2. Ti according to claim 1₂The medium-temperature Zr-based brazing filler metal special for brazing the same or different AlNb-based alloys is characterized in that in the step (1), when Mn element is added into the brazing filler metal, the Mn element is volatilized in a large amount during smelting, element compensation needs to be carried out on the Mn element during composition preparation, and the compensation rate of the Mn element is 1-2 wt%.

3. Ti according to claim 1₂The medium-temperature Zr-based brazing filler metal special for brazing the same or different AlNb-based alloy is characterized in that in the step (3), argon is filled again to 0.04-0.08 MPa.

4. Ti according to claim 1₂The special intermediate-temperature Zr-based brazing filler metal for brazing the same or different AlNb-based alloy is characterized in that in the step (9), a mechanical pump is adopted to pump vacuum to 1 multiplied by 10^-1～1×10^-2Pa, molecular pump pumping high vacuum to 1X 10^-3～1×10^-4Pa, filling argon to 0.04-0.08 MPa.

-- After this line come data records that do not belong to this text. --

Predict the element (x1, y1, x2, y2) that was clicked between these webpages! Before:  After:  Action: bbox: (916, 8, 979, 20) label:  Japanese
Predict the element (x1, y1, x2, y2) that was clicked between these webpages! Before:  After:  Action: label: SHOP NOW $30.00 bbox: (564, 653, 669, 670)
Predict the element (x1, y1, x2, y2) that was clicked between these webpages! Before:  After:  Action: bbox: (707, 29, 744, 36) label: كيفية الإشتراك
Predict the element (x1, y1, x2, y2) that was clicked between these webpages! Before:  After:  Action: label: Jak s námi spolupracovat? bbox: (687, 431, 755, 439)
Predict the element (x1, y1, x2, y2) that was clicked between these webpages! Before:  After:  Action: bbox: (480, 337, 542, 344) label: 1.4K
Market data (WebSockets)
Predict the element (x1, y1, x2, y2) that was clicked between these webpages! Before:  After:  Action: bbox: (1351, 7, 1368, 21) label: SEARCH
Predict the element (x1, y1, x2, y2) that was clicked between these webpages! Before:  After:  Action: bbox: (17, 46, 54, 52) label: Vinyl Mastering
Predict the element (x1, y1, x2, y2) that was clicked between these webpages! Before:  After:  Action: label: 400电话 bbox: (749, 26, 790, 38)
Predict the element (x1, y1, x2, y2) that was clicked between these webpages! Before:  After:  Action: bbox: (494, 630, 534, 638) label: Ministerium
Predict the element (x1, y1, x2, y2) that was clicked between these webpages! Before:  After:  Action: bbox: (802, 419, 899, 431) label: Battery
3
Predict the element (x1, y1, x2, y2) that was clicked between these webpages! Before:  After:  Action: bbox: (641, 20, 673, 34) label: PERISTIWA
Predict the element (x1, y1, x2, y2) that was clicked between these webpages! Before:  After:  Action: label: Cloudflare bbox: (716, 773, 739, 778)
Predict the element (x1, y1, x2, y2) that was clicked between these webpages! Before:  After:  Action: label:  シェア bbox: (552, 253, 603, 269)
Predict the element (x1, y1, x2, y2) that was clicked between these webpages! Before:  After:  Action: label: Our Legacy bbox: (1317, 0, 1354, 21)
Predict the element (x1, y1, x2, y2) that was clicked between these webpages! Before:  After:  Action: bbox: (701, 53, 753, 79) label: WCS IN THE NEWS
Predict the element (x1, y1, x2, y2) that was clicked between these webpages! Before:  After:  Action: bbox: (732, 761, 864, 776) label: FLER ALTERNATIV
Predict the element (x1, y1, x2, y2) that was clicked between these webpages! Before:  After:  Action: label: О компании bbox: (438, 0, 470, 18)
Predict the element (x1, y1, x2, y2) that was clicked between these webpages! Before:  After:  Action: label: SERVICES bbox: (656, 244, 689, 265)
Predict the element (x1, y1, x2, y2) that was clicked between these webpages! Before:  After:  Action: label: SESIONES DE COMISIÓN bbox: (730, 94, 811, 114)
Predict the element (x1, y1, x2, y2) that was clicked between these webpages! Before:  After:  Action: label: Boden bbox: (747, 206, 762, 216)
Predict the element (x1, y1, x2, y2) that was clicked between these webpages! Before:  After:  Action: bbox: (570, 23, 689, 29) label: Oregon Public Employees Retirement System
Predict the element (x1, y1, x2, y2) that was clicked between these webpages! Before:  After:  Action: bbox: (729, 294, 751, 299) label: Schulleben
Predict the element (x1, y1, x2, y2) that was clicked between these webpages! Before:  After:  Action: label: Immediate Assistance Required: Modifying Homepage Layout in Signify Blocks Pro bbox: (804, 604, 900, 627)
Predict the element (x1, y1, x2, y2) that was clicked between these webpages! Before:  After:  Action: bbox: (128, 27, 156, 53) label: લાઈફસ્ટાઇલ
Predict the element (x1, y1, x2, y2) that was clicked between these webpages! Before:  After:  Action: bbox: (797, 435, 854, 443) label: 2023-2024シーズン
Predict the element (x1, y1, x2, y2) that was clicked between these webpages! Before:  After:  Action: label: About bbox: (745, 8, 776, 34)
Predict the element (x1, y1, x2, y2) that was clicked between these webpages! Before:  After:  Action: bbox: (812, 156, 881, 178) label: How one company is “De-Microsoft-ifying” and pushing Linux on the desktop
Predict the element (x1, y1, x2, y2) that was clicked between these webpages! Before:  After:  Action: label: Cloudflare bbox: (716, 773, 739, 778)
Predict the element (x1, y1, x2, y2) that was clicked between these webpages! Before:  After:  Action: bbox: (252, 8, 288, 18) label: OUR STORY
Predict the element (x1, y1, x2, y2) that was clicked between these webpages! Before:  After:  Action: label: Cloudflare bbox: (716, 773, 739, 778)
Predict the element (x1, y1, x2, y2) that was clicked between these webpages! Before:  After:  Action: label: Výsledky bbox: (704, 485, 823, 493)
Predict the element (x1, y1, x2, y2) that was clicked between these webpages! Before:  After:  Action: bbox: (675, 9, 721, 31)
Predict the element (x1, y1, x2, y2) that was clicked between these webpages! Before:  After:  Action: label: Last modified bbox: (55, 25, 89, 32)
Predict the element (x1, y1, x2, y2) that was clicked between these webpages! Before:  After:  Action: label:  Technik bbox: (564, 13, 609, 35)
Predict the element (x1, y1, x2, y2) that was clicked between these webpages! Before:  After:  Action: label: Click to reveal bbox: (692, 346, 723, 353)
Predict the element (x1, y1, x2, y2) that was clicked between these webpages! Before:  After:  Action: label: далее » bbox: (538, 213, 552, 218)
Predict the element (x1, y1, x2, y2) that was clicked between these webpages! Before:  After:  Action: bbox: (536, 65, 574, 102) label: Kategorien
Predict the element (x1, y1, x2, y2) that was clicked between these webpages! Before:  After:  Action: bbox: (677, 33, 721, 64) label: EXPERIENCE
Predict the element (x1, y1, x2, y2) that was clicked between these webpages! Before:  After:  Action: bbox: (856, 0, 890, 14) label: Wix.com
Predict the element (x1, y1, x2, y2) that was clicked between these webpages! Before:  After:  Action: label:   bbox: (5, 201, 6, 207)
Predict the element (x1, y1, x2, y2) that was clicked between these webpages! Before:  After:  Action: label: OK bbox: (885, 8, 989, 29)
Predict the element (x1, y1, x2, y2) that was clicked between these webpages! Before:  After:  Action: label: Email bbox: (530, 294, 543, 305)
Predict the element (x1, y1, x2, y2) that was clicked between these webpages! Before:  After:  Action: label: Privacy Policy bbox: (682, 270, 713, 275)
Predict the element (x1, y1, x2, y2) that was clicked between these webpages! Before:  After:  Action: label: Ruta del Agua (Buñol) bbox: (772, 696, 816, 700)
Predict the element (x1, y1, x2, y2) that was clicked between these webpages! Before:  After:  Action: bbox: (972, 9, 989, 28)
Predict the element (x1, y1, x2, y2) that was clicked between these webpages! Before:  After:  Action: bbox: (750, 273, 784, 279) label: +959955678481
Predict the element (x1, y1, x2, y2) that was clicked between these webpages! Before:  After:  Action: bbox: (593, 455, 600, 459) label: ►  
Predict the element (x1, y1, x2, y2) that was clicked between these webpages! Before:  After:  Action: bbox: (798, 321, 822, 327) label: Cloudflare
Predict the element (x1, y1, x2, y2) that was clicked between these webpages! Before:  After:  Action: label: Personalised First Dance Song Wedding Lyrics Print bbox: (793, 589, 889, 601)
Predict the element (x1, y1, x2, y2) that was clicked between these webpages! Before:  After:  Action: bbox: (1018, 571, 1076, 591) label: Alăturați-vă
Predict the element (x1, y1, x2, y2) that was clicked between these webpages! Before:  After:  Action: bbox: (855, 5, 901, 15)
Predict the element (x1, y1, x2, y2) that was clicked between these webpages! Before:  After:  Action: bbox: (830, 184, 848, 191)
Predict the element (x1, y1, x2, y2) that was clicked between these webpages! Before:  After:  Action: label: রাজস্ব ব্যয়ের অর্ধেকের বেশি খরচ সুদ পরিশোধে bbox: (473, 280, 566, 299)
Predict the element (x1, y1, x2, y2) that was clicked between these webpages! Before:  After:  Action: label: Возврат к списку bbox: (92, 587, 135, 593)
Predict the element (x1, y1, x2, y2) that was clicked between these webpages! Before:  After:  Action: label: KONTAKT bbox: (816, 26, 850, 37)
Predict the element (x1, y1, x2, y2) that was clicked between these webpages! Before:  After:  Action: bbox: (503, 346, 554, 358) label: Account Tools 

5. The Ti of claim 1₂The brazing process of the special intermediate-temperature Zr-based brazing filler metal for brazing the same or different AlNb-based alloy is characterized in that the Ti is used for brazing before brazing₂Sequentially carrying out ultrasonic cleaning on the medium-temperature Zr-based brazing filler metal special for brazing the same or different AlNb-based alloy and the alloy sample to be brazed in acetone solution and ethanol solution10-20 min to remove surface impurities, taking out and drying, assembling in a brazing clamp according to the sequence of alloy to be welded/brazing filler metal/alloy to be welded, and brazing in a vacuum furnace: firstly, heating a sample to 800-900 ℃ at a heating rate of 5-15 ℃/min, preserving heat for 5-15 min, heating to 960-1030 ℃ at a heating rate of 10-20 ℃/min, preserving heat for 0-120 min, wherein the vacuum degree in the brazing process is not less than 5 multiplied by 10^{- 3}Pa; and after the brazing is finished, cooling to room temperature along with the furnace.

6. Ti according to claim 5₂The brazing process of the special intermediate temperature Zr-based brazing filler metal for brazing the same material or different materials of the AlNb-based alloy is characterized in that the vacuum degree in the brazing process is 5 multiplied by 10^-3～1×10^-4Pa。